Nick Ferreyros, managing director of the Community Oncology Alliance, highlighted the partisan shift underway, noting that drug price negotiation—once a Democratic priority—is now being driven by Republicans. He warned, “That horse is out the door. It is not getting put back.”

The discussion then turned to the expiration of enhanced ACA subsidies, which had covered roughly 24 million people. Both panelists agreed the status quo was unsustainable. Greenleaf pointed to the staggering fiscal cost—"$350 billion over 10 years”—while Ferreyros argued, “We can’t leave cancer patients without affordable health insurance coverage in this country.”

On CMS price negotiation under the Inflation Reduction Act, Ferreyros raised alarm about the impact on community oncology practices, warning that a roughly 49% cut to physician add-on payment amounts to “a practice-ending” scenario. He proposed a reimbursement fix modeled after the GLOBE and GUARD structures that would preserve provider viability without reducing government savings.

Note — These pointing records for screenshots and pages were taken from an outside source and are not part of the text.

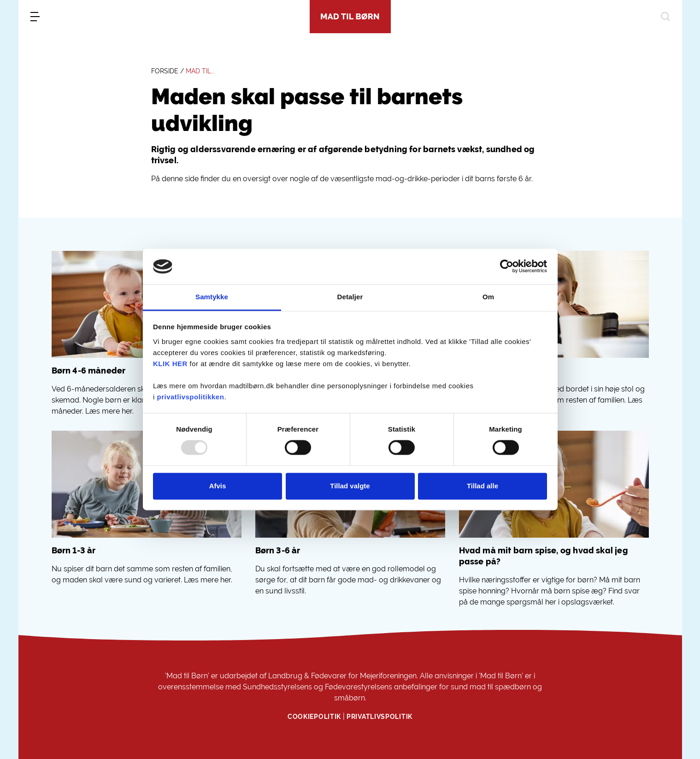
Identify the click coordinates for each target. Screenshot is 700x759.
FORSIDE (165, 71)
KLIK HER (170, 363)
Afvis (218, 486)
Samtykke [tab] (212, 296)
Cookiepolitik (314, 717)
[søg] (665, 17)
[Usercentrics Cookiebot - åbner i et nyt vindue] (506, 267)
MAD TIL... (200, 71)
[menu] (35, 17)
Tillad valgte (350, 486)
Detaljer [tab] (350, 296)
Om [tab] (488, 296)
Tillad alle (482, 486)
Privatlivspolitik (379, 717)
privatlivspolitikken (191, 397)
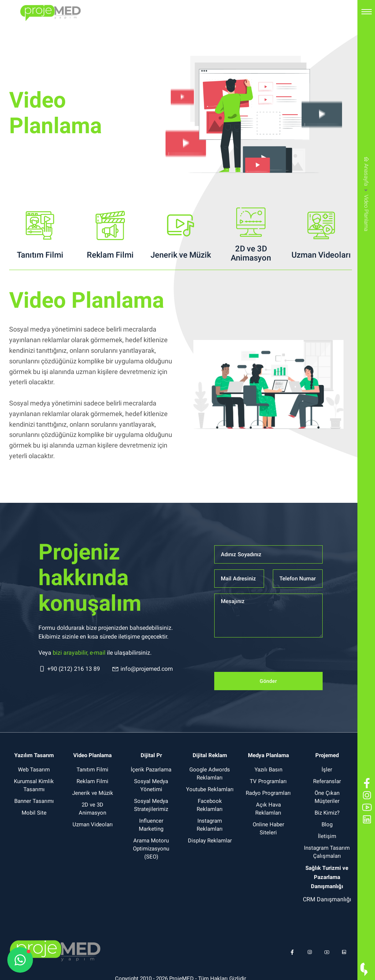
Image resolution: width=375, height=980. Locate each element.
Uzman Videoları (93, 824)
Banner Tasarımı (34, 801)
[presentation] (270, 657)
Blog (327, 824)
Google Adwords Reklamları (209, 773)
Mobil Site (34, 813)
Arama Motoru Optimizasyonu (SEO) (151, 848)
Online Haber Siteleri (268, 829)
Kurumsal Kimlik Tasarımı (34, 785)
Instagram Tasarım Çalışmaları (327, 852)
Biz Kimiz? (327, 813)
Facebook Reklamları (210, 805)
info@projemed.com (142, 669)
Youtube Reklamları (210, 789)
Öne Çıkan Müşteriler (327, 797)
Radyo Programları (268, 793)
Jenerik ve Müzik (93, 793)
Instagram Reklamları (210, 825)
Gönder (268, 681)
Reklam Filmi (93, 781)
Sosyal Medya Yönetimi (151, 785)
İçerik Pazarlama (151, 770)
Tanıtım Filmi (93, 770)
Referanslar (327, 781)
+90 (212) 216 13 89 (69, 669)
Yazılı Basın (268, 770)
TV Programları (268, 781)
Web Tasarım (34, 770)
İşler (327, 770)
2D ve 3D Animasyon (93, 809)
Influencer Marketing (151, 825)
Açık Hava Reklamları (268, 809)
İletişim (327, 836)
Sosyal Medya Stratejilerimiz (151, 805)
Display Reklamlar (210, 840)
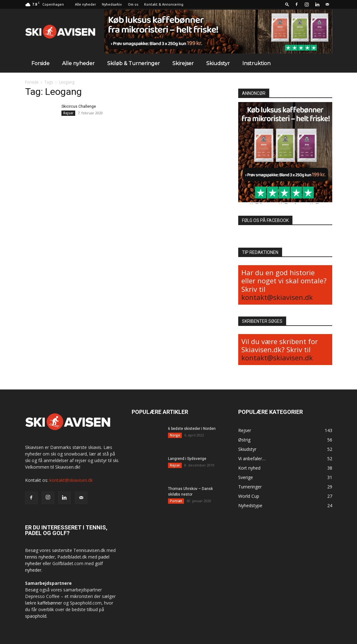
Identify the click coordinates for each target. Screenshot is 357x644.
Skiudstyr (218, 63)
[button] (287, 4)
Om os (133, 4)
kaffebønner (50, 603)
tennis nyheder (40, 557)
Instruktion (256, 63)
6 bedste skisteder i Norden (192, 429)
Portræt (176, 501)
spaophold (36, 616)
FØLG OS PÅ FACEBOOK (265, 220)
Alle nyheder (85, 4)
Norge (175, 435)
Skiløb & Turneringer (134, 63)
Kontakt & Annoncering (164, 4)
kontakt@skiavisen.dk (277, 297)
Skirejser (183, 63)
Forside (40, 63)
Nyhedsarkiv (112, 4)
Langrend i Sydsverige (187, 459)
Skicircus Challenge (79, 106)
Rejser (68, 113)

Greenleaf flagged declining drug launches—48 in 2024, the lowest since 2019—as a troubling sign for pharmaceutical innovation, especially given the simultaneous pressures of the Inflation Reduction Act, MFN, and the 340B program.

The webinar closed with a discussion of the Make America Healthy Again movement, with Ferreyros and Greenleaf expressing hope that the administration would focus on prior authorization reform and reducing utilization management burdens on physicians.